You're not free to go about endlessly taking on jobs and earning moneys, though. Pokkle is a kid, so he can't stay out all night. When playing the game, a counter slowly counts down how much time you have remaining before you have to return home and go to bed. When your remaining time gets low, spirits appear around your head. Run out of time, and you're sent home and penalized. Currently, we can stay out for just a few minutes before having to rush back home. This limitation will apparently disappear as Pokkle grows up and is allowed to stay out more.

Rules, such as your curfew, seem to be big on Nanashi Island. Pokkle, beause of his heinous crime, starts the game out attached to a chain ball and with his face blurred out (because it's apparently illegal to show the face of underage criminals). Now over an hour into the game, the chain is gone but Pokkle's face is still blurred out. Plus, Pokkle is under the constant supervision of Mappo, the NPD (Nanashi Police Department) police robot. Mappo makes sure Pokkle goes only where he needs to go and also offers up occasional advice. He's also the first to jump in whenever you break a rule such as being too loud in the city hall library.

While not so much a rule, you have to also keep track of Pokkle's energy level. Moving around consumes calories, slowly emptying Pokkle's heart containers and slowing him down. To continue merrily about the game, you have to eat food, from pineapples to fish that you've caught. You can also collect new heart containers which, as in Zelda, increase your life (the game even plays the little chime that Zelda plays when you get a heart containiner).
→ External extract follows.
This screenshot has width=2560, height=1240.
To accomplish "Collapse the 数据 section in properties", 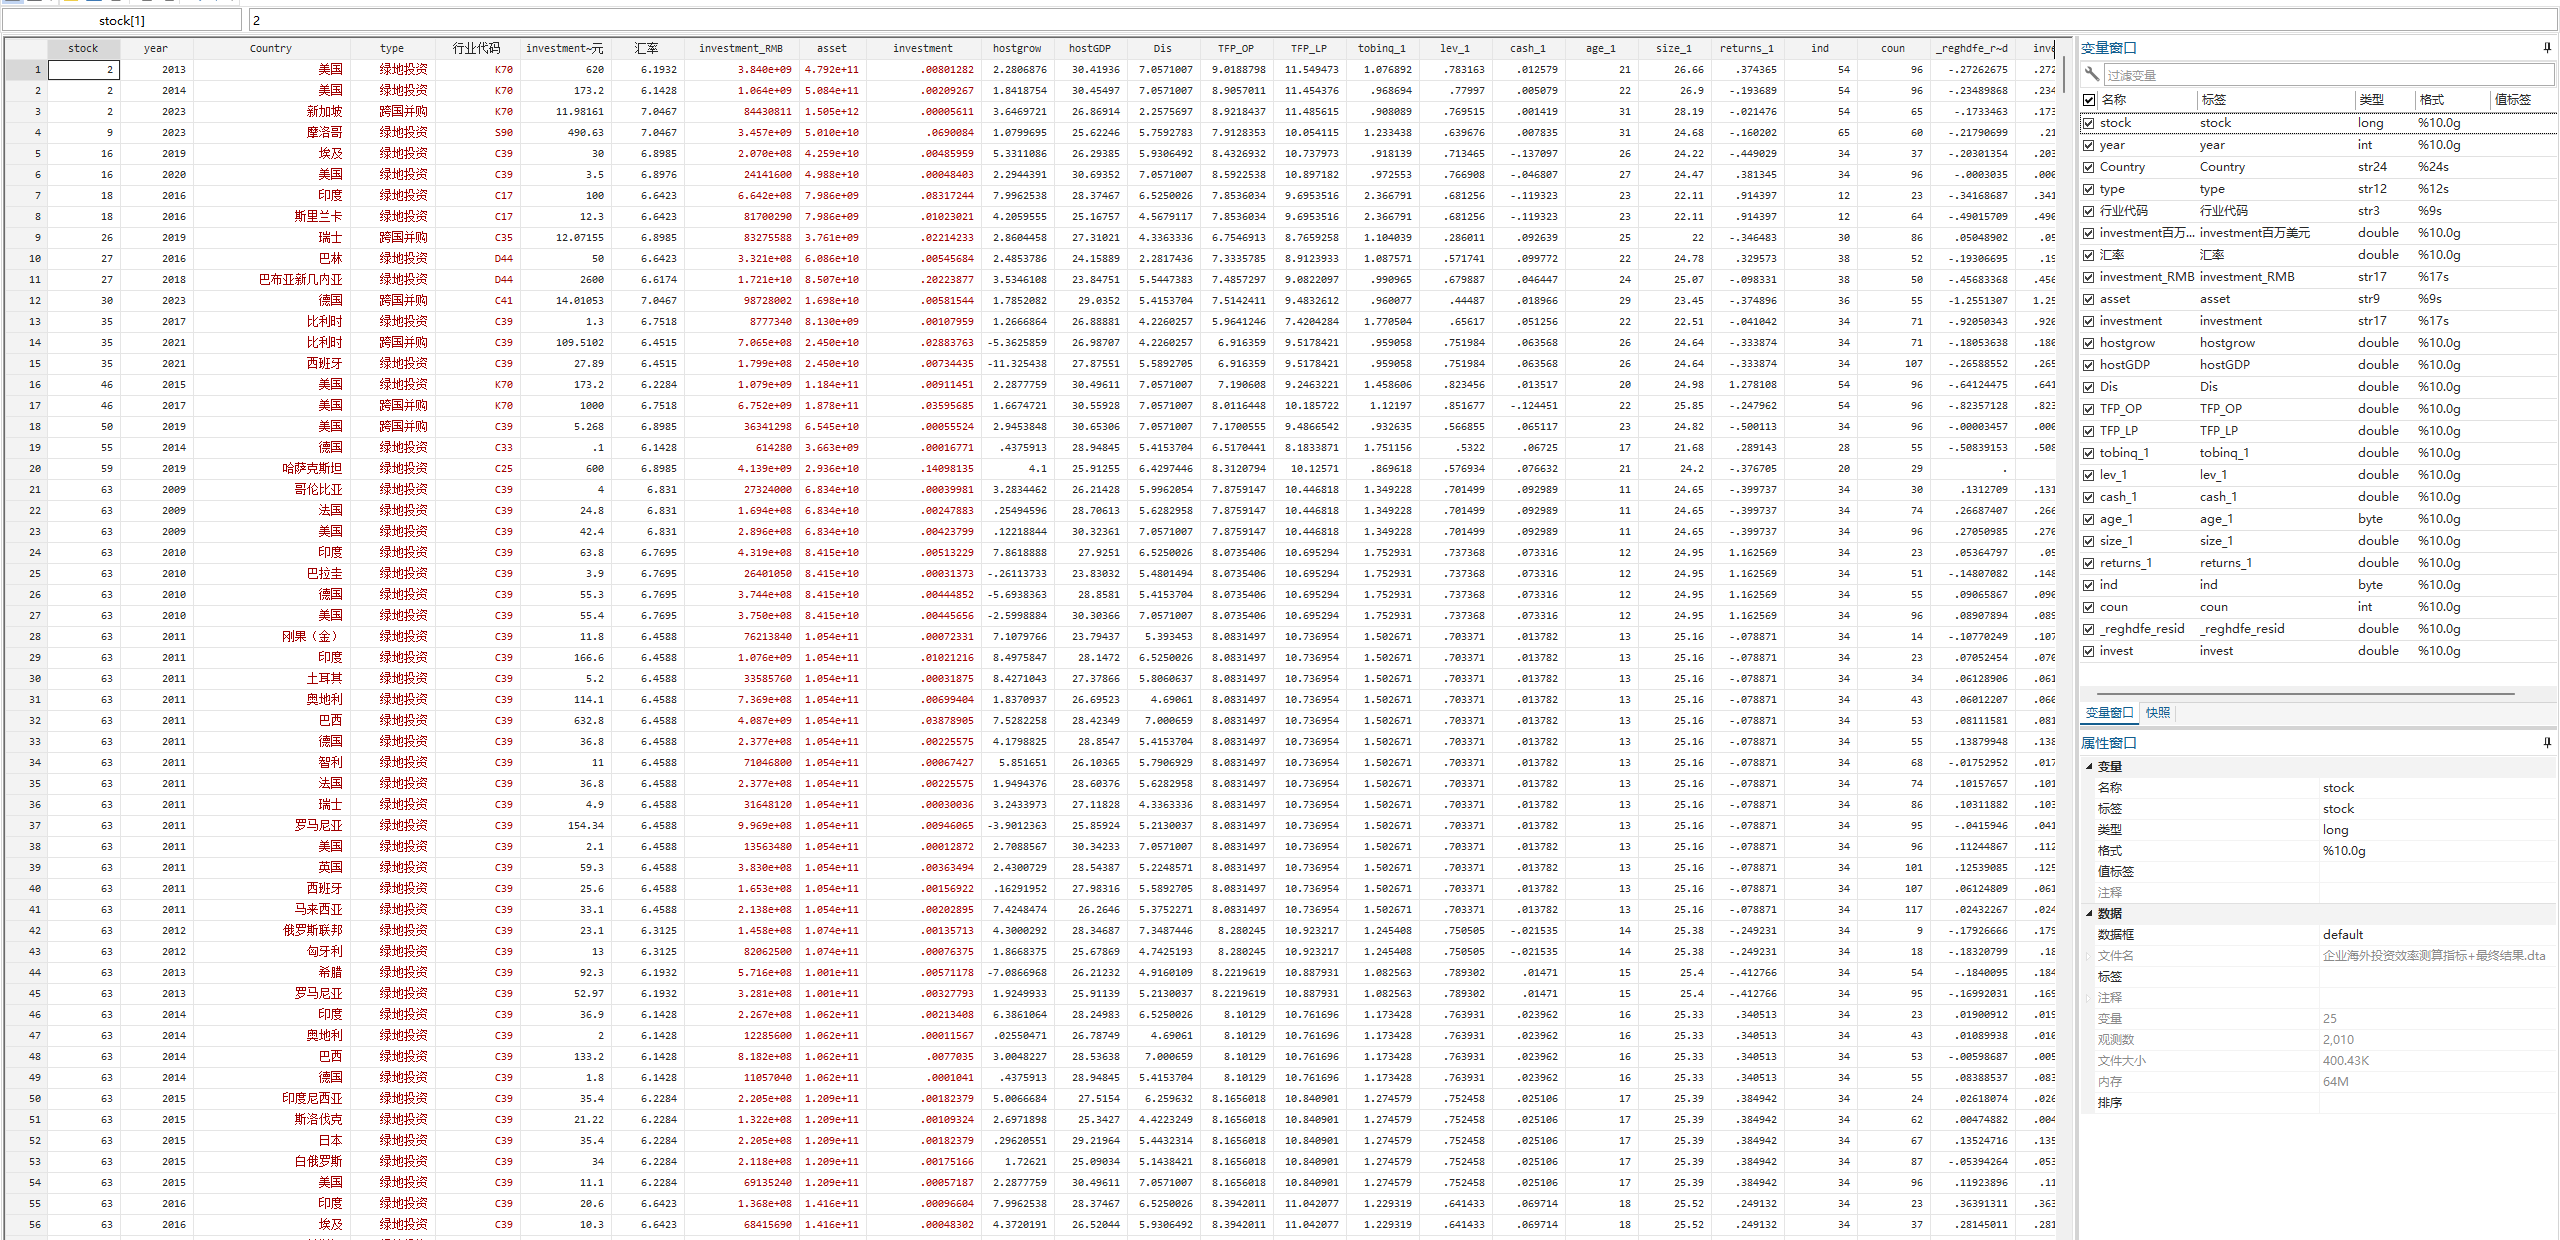I will coord(2089,913).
That seems to be the gist behind GiFTPiA. There seems to be much more complexity on offer down the road, though. You can purchase an array of items from the convenience store, whose purpose is unclear to us at this point – perhaps there are some puzzles in store (hopefully involving the toilet paper on sale at the shop). The game also locks off much of the island, only offering up the immediate surroundings of Pokkle's home and the city hall from the get-go. We presume that as the story progresses we'll gain access to other areas, including the hot spring, beach and mountainous areas that are shown in the instruction manual.

If the premise isn't enough for you, wait until you see how it's all implemented. Cell shading has been done quite well on the GameCube before, and it's used just as well here to paint Nanashi island as a bright, colorful place. The game is fully voiced, but not in Japanese or English. Instead, the developers have cooked up a special language which sounds like a mix of Japanese, Vietnamese and maybe an African language-or-two. The exaggerated animation of the oddball characters as they speak in the language is enough to keep things interesting, even if you can't read the Japanese subtitles.

Best of all is the soundtrack which has influences, believe it or not, in Sega's Jet Set Radio. Nanashi Island has its own radio station whose broadcasts are blasted throughout the island and serve as the background music for the game. Songs played by the station include happy, bubbly gaming tunes, alternative rock, R&B and even French songs! The game's instruction manual actually has a list of twenty bands whose music is featured on the station. Bet you never expected to hear the finer selections of “Redneck Trio” and “Fuzz Proposal” in a Nintendo game.

We stopped playing GiFTPiA (remember to keep your i's lower case, kids) because we were stuck, unable to find a new part time job. However, we can't wait to go back and try more of the game in order to see what other peculiarities Skip and Nintendo have cooked up. Who knows, maybe we'll eventually earn the requisite 5,000,000 moneys and make Pokkle into an adult.